### WHAT THE TASK ASKS
From the records below, transcribe only the lines running from the one with "Task: Go to Home breadcrumb" through the one with "This screenshot has height=188, width=304.". Keep both of those end lines.

--- RECORDS FOR THIS EXERCISE ---

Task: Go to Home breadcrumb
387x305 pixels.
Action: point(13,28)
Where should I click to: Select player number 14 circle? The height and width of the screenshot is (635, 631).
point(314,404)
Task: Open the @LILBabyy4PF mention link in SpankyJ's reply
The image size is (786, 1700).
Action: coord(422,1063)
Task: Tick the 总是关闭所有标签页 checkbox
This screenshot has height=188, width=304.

---
--- RECORDS FOR THIS EXERCISE ---

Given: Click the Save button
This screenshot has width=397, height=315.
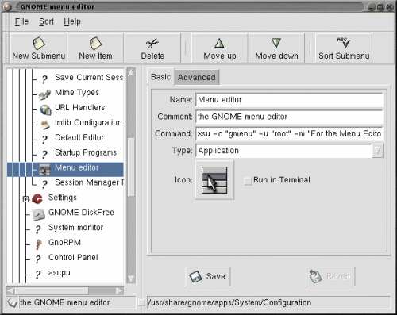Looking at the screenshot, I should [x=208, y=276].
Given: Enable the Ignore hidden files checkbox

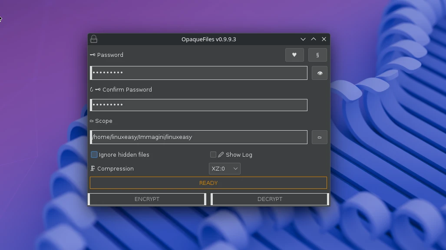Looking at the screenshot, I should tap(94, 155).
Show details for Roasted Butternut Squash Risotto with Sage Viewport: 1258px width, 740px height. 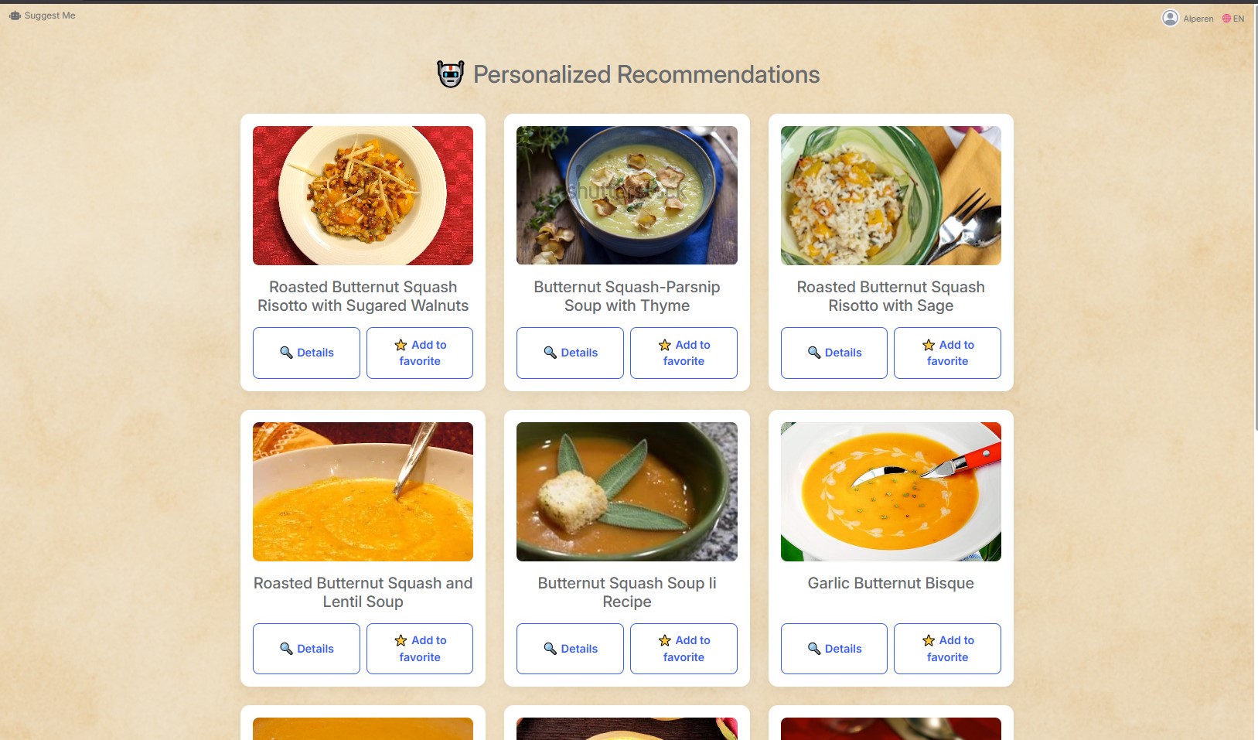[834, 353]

---
--- RECORDS FOR THIS EXERCISE ---

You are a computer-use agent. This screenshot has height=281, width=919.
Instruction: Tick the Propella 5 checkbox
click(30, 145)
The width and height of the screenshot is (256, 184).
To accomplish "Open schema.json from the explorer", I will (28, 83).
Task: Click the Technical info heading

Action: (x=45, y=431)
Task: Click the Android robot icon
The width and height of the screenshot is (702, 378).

---

### EXERCISE RESPONSE
Task: Go to Home breadcrumb
387x305 pixels.
Action: point(13,28)
Where should I click to: Select player number 14 circle? The height and width of the screenshot is (635, 631).
point(314,404)
Task: Open the @LILBabyy4PF mention link in SpankyJ's reply
The image size is (786, 1700).
Action: coord(422,1063)
Task: Tick the 总是关闭所有标签页 checkbox
This screenshot has height=188, width=304.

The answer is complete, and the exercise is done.